Task details: This task asks for the lines from the one with "Click the Site Manager app icon in title bar" to the final line below, repeated exactly, with pictures omitted.

Dataset entries:
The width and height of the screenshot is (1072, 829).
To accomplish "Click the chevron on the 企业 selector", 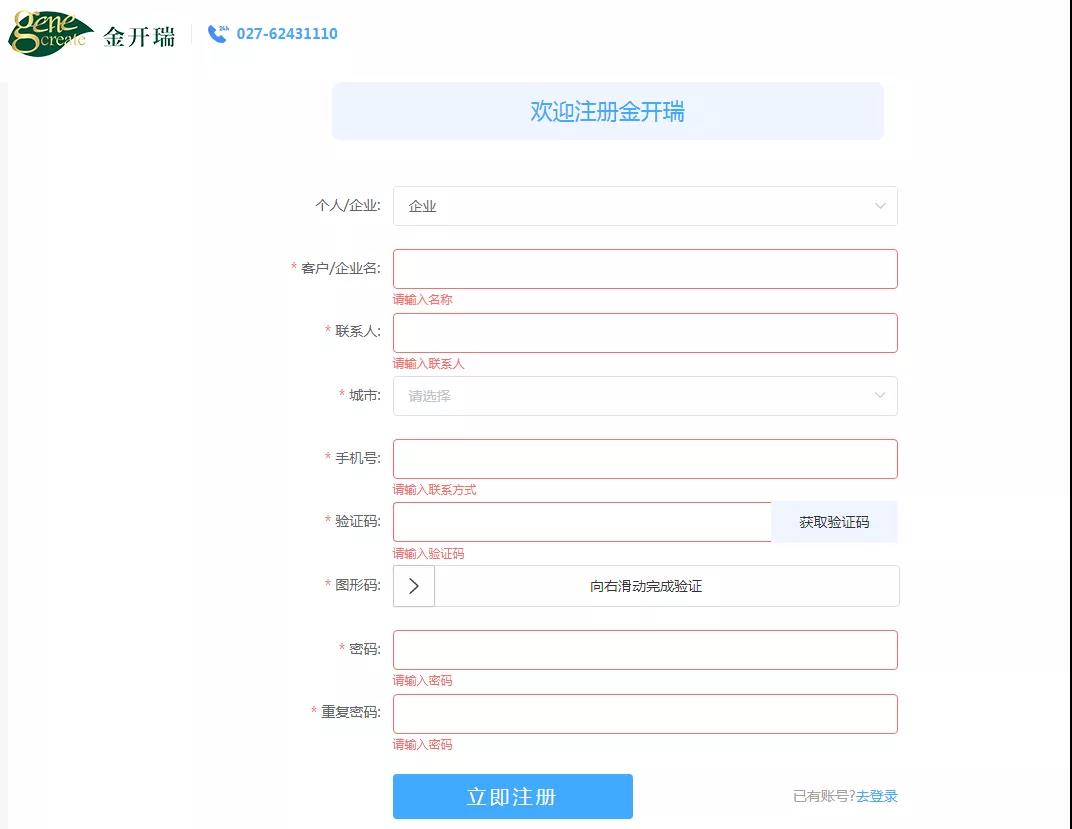I will tap(878, 206).
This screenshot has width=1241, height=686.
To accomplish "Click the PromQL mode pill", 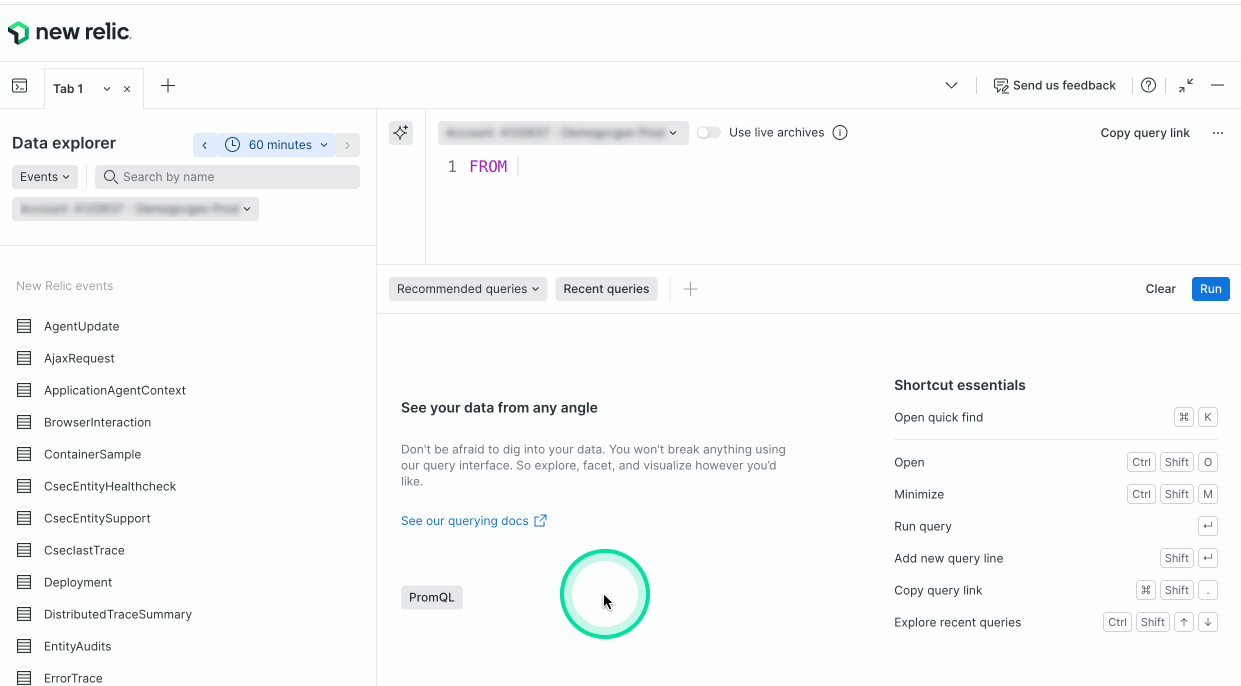I will click(431, 597).
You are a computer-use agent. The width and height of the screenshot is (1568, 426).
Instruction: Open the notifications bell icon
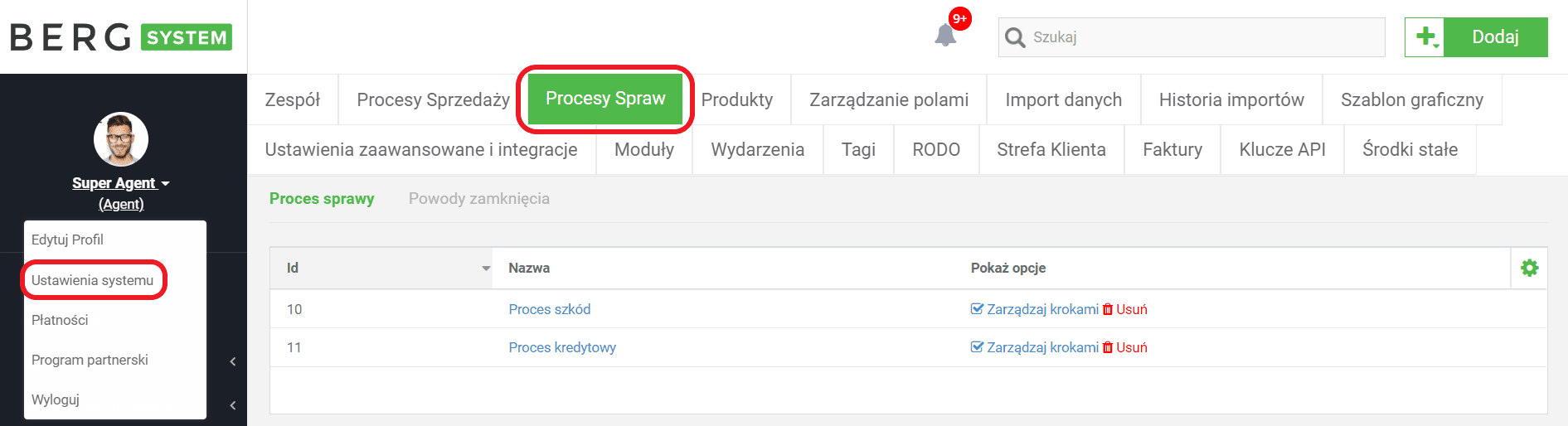pyautogui.click(x=945, y=36)
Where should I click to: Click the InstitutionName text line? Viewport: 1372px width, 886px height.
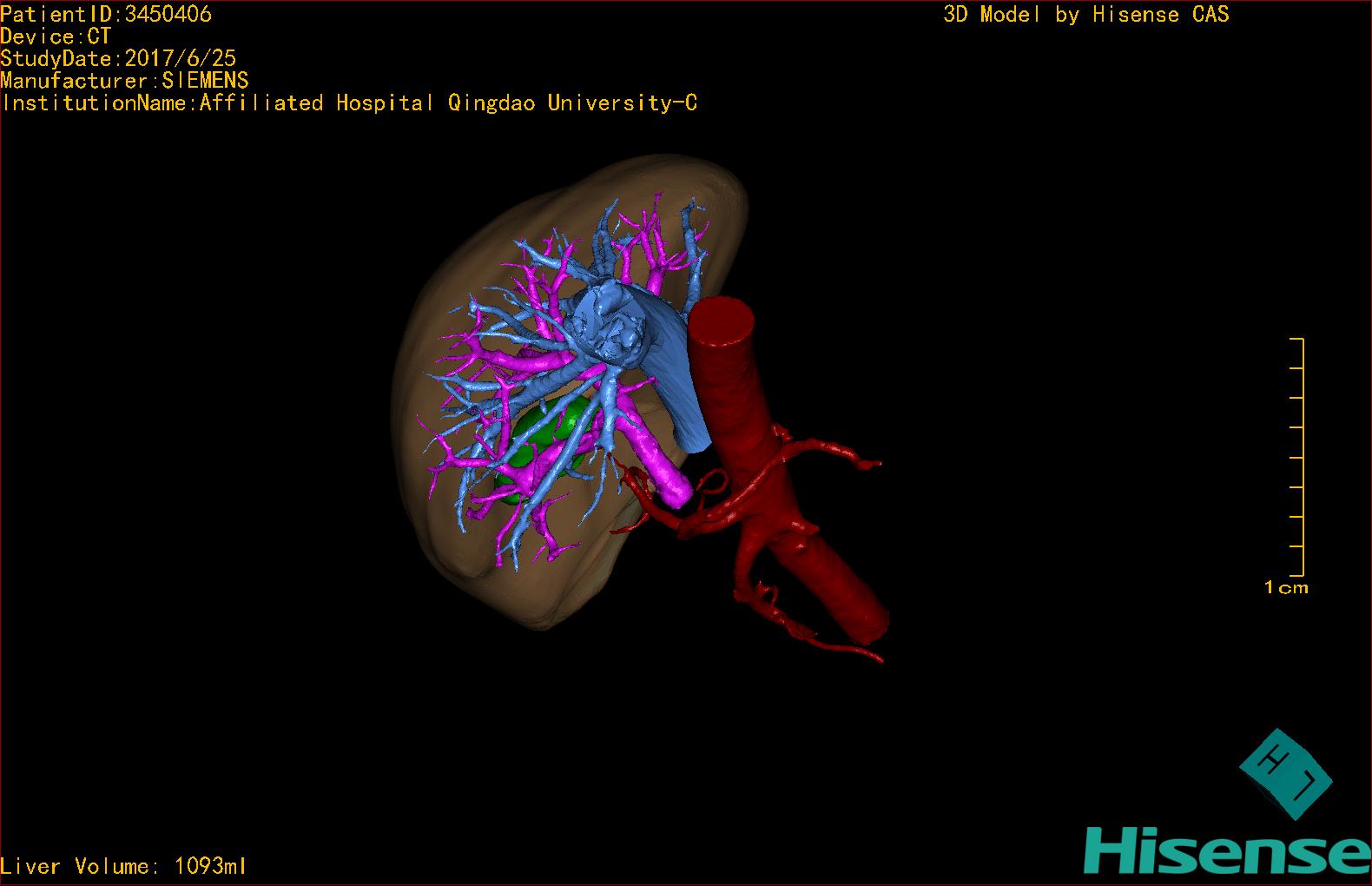click(349, 103)
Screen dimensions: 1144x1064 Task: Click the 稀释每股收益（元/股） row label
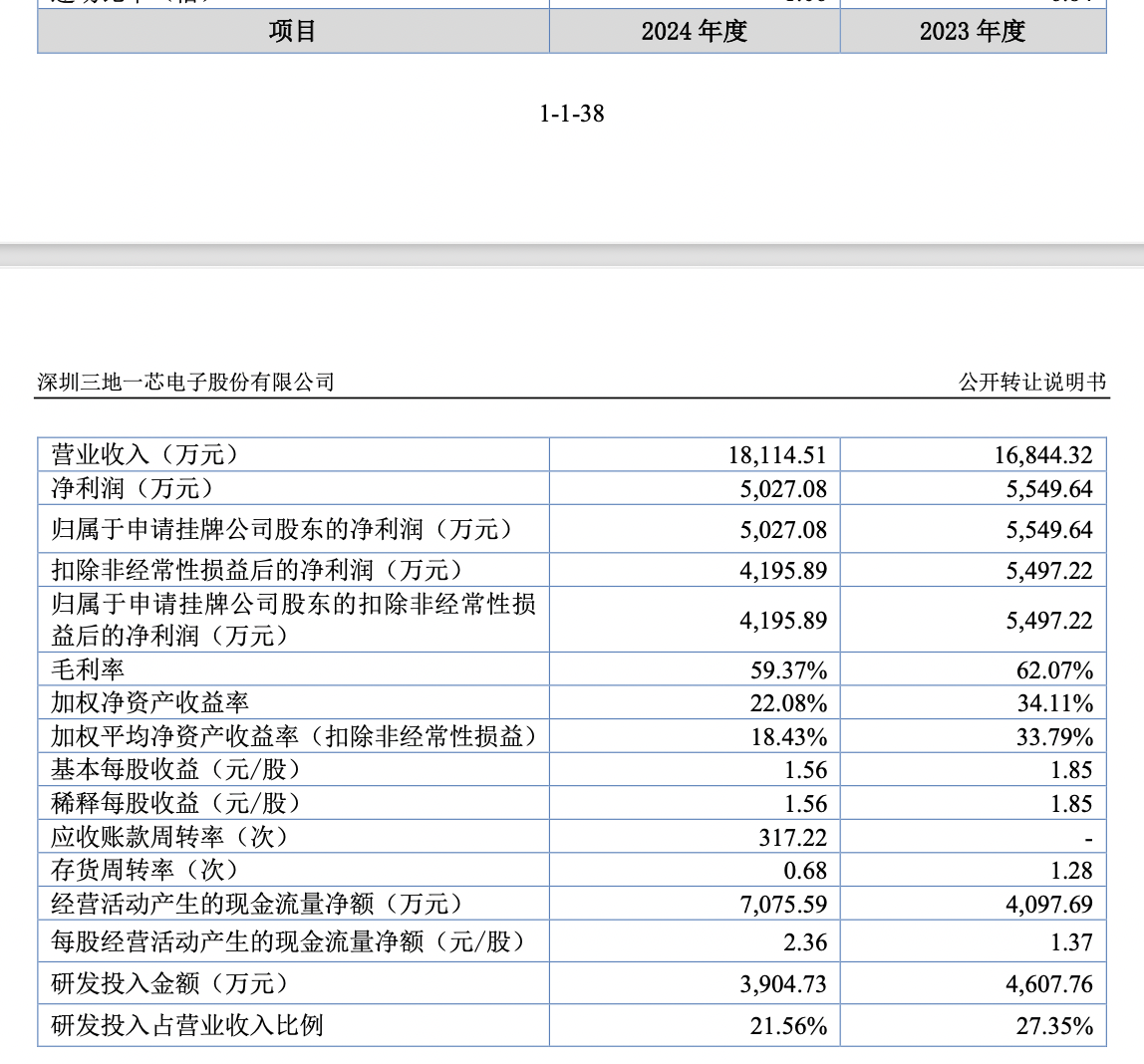[x=175, y=803]

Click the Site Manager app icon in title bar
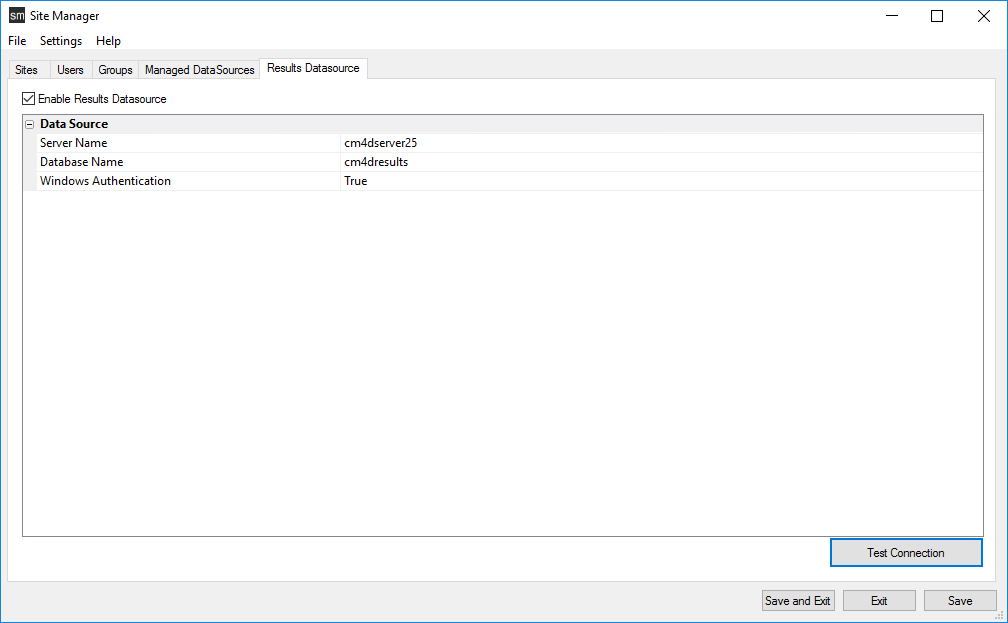(x=17, y=16)
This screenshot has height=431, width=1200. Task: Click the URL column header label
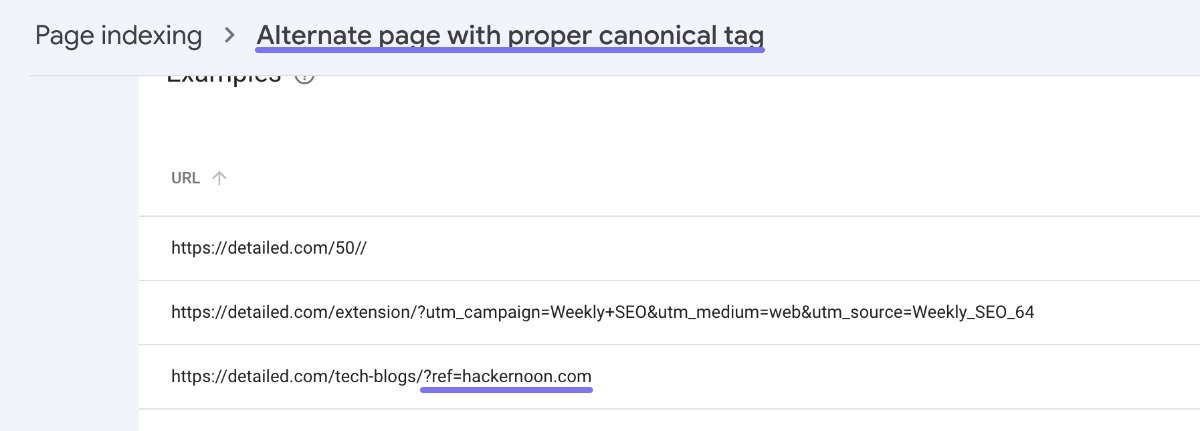tap(186, 178)
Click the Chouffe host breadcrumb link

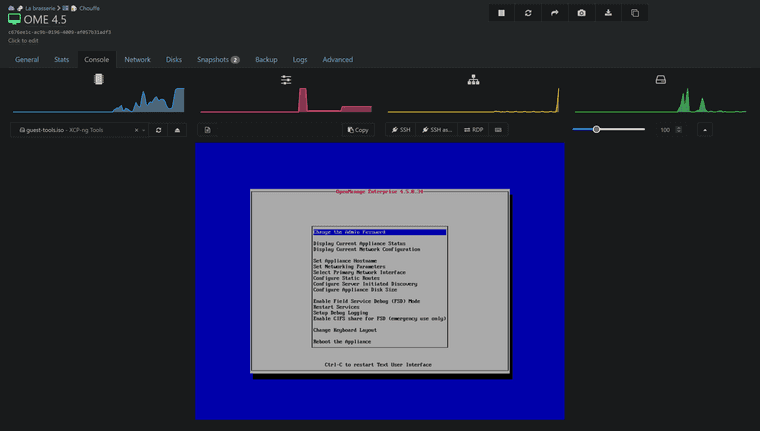90,8
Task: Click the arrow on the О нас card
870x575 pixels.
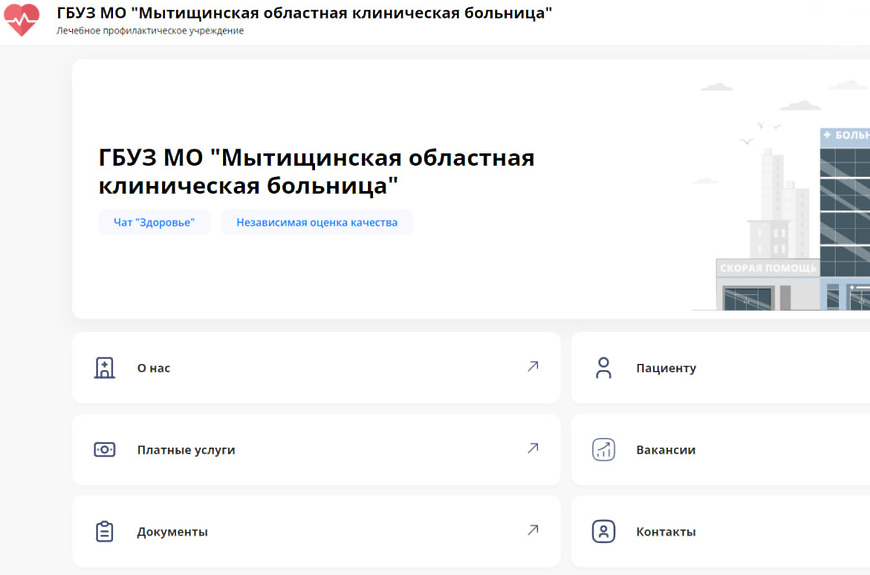Action: click(533, 367)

Finished exercise:
Click the Site Manager app icon in title bar
(x=17, y=16)
This screenshot has height=431, width=1200. Task: Click the URL column header label
tap(186, 178)
Click the Chouffe host breadcrumb link

90,8
Task: Click the arrow on the О нас card
870x575 pixels.
Action: click(533, 367)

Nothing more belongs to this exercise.